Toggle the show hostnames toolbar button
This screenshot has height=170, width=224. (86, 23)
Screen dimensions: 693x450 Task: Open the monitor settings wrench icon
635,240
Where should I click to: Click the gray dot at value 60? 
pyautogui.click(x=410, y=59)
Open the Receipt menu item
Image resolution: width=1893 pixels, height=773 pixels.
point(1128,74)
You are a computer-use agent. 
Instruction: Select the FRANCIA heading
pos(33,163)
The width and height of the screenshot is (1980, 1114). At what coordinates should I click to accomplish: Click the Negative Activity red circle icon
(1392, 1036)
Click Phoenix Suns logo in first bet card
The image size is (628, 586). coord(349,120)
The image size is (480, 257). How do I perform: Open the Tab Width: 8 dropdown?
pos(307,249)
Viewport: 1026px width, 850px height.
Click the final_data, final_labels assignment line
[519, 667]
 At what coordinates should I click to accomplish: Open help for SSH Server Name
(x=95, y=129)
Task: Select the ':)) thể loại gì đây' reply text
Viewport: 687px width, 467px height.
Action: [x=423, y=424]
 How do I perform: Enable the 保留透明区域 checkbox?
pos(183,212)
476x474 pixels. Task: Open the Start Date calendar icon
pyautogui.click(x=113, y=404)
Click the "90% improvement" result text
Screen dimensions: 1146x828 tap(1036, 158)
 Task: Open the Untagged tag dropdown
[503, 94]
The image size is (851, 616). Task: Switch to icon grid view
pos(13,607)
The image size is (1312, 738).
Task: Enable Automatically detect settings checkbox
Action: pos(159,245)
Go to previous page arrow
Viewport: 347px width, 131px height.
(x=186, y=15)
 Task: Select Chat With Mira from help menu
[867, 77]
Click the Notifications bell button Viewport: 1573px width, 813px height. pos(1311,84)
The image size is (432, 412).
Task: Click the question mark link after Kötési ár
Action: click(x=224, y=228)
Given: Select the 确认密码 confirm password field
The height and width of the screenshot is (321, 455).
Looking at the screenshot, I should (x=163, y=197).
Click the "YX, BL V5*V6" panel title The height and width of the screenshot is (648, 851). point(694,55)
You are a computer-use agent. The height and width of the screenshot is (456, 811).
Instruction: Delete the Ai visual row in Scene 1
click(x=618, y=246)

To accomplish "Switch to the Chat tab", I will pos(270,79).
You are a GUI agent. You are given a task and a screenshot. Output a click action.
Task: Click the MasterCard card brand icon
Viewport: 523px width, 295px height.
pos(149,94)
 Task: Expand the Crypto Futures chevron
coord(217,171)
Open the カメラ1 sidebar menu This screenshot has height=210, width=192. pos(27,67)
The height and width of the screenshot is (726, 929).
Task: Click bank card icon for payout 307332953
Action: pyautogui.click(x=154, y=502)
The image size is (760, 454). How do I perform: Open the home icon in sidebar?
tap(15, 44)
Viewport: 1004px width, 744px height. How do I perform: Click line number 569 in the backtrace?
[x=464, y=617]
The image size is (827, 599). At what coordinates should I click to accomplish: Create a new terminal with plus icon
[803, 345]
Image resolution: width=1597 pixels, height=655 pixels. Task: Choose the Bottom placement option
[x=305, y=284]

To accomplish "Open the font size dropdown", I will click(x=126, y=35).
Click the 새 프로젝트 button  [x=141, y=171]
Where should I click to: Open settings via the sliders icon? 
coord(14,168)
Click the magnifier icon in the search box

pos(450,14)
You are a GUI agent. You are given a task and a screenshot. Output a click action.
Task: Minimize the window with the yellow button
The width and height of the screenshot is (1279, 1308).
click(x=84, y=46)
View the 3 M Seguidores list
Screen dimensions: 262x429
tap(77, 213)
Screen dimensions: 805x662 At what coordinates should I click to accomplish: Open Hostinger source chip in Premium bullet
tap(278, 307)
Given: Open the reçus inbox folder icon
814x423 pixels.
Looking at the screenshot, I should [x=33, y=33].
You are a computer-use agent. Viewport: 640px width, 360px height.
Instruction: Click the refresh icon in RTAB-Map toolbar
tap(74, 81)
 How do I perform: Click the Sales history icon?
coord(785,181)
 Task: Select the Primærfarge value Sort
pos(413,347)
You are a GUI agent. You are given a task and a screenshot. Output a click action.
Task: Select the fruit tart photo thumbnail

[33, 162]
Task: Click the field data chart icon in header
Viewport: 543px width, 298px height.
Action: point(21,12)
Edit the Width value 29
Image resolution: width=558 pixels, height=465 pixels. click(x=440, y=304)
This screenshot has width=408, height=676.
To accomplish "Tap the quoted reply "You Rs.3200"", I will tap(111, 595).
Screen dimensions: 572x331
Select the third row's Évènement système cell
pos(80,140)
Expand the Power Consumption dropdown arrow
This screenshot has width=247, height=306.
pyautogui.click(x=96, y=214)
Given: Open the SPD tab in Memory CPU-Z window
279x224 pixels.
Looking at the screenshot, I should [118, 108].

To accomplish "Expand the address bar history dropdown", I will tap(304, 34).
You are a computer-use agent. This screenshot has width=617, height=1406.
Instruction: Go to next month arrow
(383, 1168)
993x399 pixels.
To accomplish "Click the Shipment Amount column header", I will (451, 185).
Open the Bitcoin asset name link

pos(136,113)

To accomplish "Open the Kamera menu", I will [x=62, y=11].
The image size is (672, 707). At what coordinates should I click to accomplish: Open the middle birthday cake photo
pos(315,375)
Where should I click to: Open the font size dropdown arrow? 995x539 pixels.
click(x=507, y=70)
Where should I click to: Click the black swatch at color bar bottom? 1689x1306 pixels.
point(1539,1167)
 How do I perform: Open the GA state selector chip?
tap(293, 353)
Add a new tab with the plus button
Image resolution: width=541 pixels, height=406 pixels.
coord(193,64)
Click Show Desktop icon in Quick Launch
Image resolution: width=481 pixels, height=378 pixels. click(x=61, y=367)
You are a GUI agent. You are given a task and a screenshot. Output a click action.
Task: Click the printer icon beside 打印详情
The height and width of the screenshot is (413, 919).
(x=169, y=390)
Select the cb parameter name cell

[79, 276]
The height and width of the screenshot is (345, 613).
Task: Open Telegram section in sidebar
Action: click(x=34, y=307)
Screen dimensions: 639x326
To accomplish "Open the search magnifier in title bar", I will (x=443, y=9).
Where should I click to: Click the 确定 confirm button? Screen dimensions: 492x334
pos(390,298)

┄┄┄┄┄┄┄┄┄┄

*YOUR ASSIGNMENT*: Copy task for the entries above: every line with the string "title".

*EXERCISE SOLUTION*:
Click the "YX, BL V5*V6" panel title The height and width of the screenshot is (648, 851). point(694,55)
To accomplish "Open the search magnifier in title bar", I will (x=443, y=9).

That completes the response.